What's The Value Of An Email Address Today?
I figure if you have a database of customers that represent more than 30% of your entire database, you're more than likely to have thought about this topic. You have an asset: an email address! How do you account for this asset? Is it a cost-saving proxy? Do you see it only as a channel proxy? But what does each individual email address mean to the value of a customer record?
I expect many look at cost compression as the first way to solve their budget and growth challenges and defend the costs of their operation. This is why we've seen such compression in the CPM space over the past three years.
An email address can be a cost-saving proxy. It can be accretive in revenue to all the other channels. It can be a combined asset value, as it drives engagement while other channels convert (email and on-store or email and search). It can be a lifetime value indicator that helps illustrate increased purchase frequency and a lower cost of sale. The value of an email address can be funnel-driven as well. You can look at it from an early lifecycle approach and derive a proxy that shows a prospect to customer and the incremental value of the email address through this stage. You can also use a late lifecycle proxy - like loyalty engagement.
You may ask, why would I need to do this in the first place? I already drive revenue through the channel, create brand engagement through the channel, and have an active reader and responder base. So, I challenge you to present this to your CEO and explain how this extends customer value to the business. To pull this off, you need to think about things a bit differently.
1. Negotiate what the asset really means to your company. Meaning, if you tried to sell the asset tomorrow, what would it be worth in the open market?
2. Be creative in your business model. Be prepared to add in other "monetization" options that add value to the asset - for example, could you sell ads to this audience?
3. Negotiate the math. Your assets will have a present-day and a future value. You have to have variables that account for all the things we talk about every day (cost of acquisition, retention rate, deliverability rate, engagement rate, conversion rate, list tenure, churn, etc.) They must be factored in to model this out accurately. Churn models alone don't tell the business impact story.

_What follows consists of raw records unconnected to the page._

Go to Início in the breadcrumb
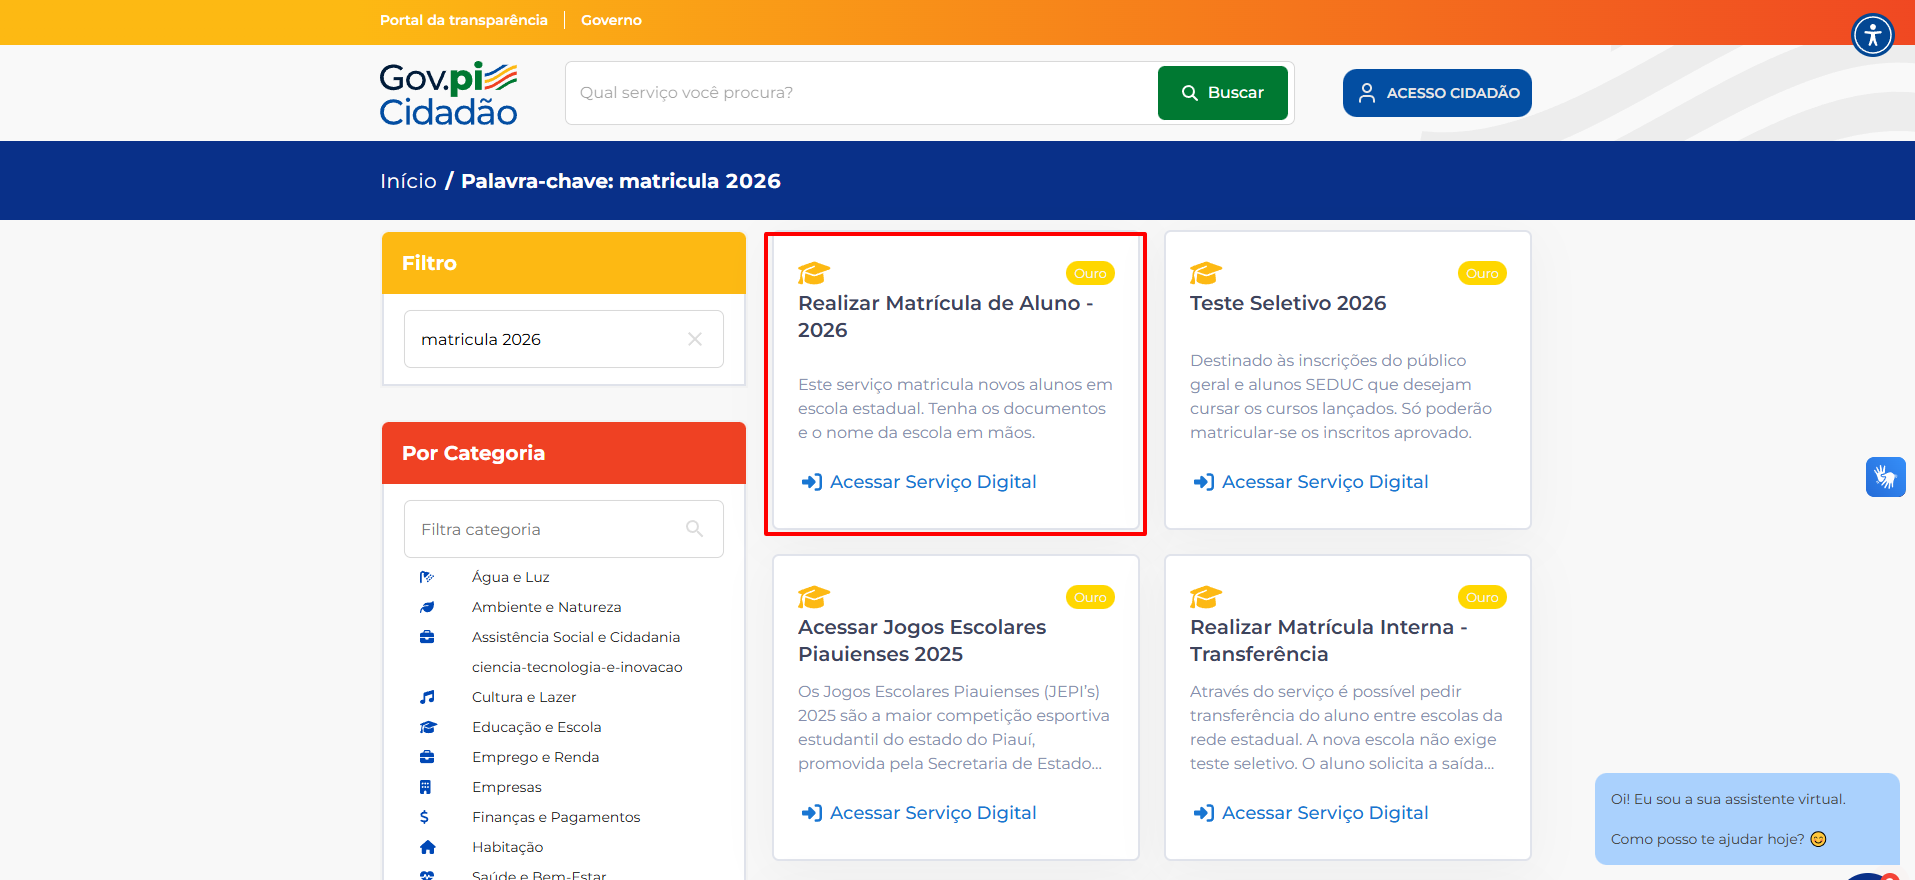coord(408,181)
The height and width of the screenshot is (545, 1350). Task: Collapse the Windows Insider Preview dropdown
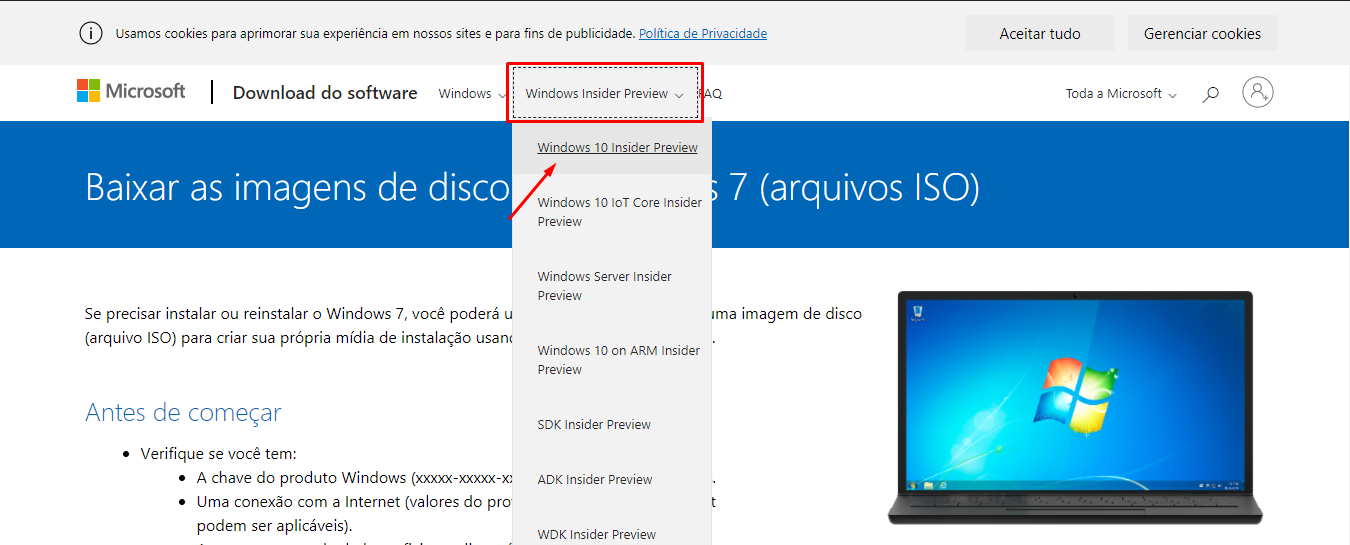click(x=604, y=94)
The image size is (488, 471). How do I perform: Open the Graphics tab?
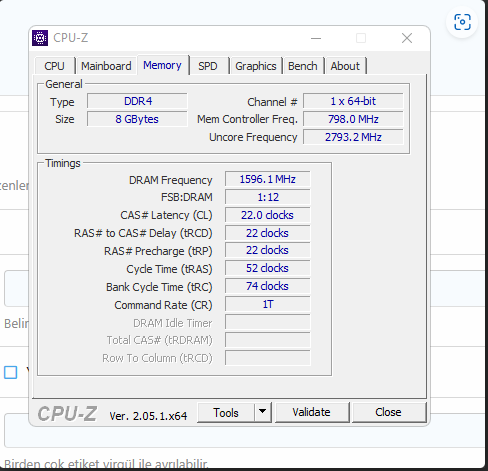(x=256, y=66)
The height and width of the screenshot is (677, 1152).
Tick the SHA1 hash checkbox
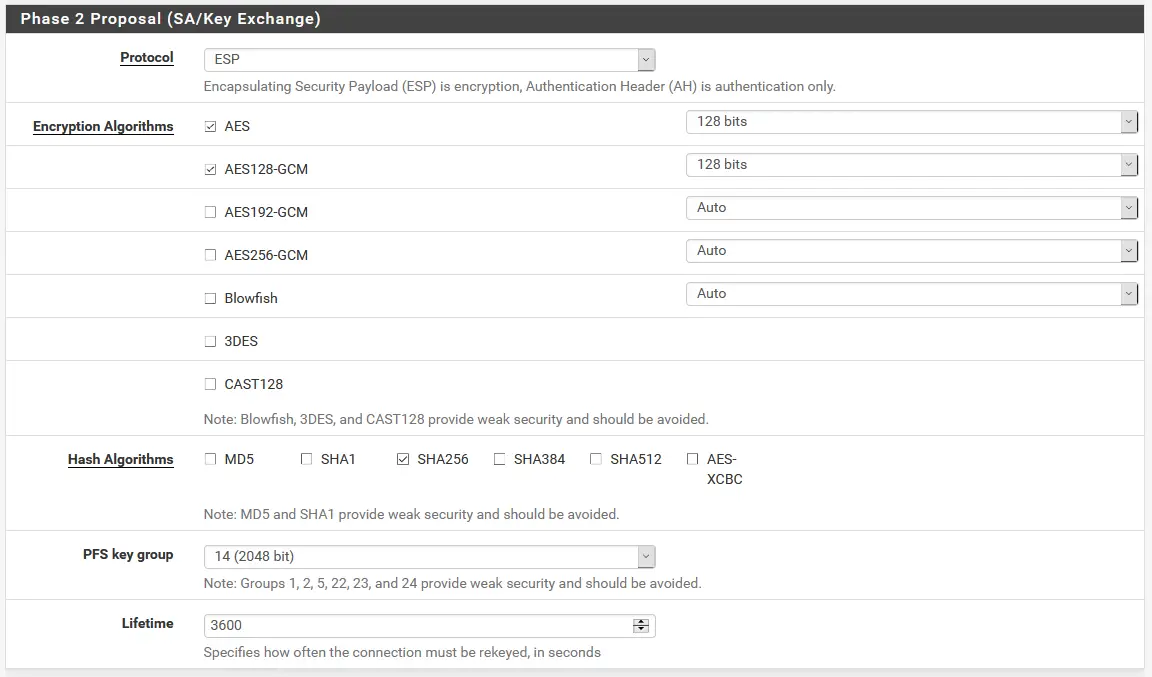tap(306, 460)
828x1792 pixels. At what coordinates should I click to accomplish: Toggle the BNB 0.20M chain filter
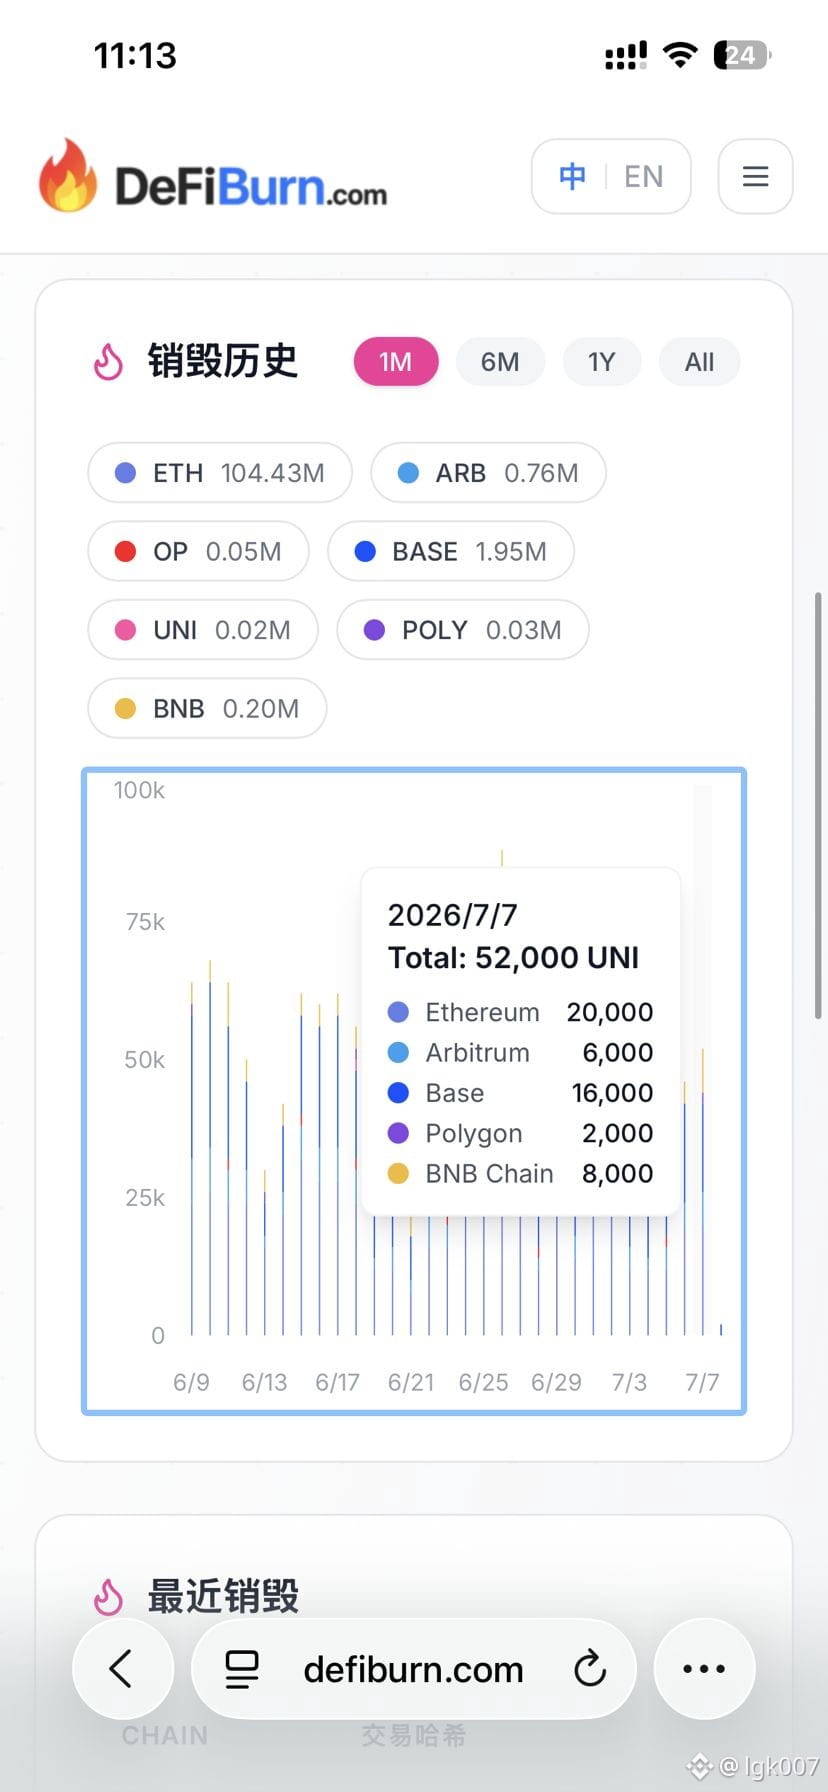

4. Add in scenario analysis. What if mobile really does become predatory of the inbox? What if the social inbox drives the value out of consumer inboxes? What if there is another security scare? You have to consider industry scenarios that that could create changes to impact your asset value.
5. The inbox is the inbox -- whether it's mobile or social. Try to combine the proxies till these other experiences reach scale on your database. We all know that mobile addresses represent a small subset of the customer database and are not yet persistent to all brand strategies.
6. Build a proxy that is manageable monthly, not annually. The problem with lifetime value indicators is they are so hard to do anything directionally with on a persistent basis. The problem with developing a channel proxy is, how do you influence, track and manage this over time? It should be a meaningful proxy. I've seen so many different meaningless proxies. Your planning and strategy should represent this, not just campaign and seasonal marketing calendars.
This proxy can help you do the following:
· Integrate email into a broader company asset story.
· Drive C-Level discussions that can be translated into terms your execs can get behind.
· Provide a proxy that is tied to asset building value, not channel proxy value. You need to grow your database, derive assets, decide which assets drive the most predictable business outcome -- and you must have a defensible position. Most don't!
I haven't seen many brands that can defend their asset. When this is the case, the discussion usually migrates to "What do we do next?" or "What is the silver bullet?" or "What do we do with social?" The discussion should be centered on asset building strategies that drive these tactics.
I will warn you, this isn't easy! It takes a quant person. It takes a business mind (get out your MBA hats). It takes industry insight. And it takes a brave person to drive this through a company continually barraged with new channels and cool new toys. But if you take it on, it will evolve your thinking and ambition!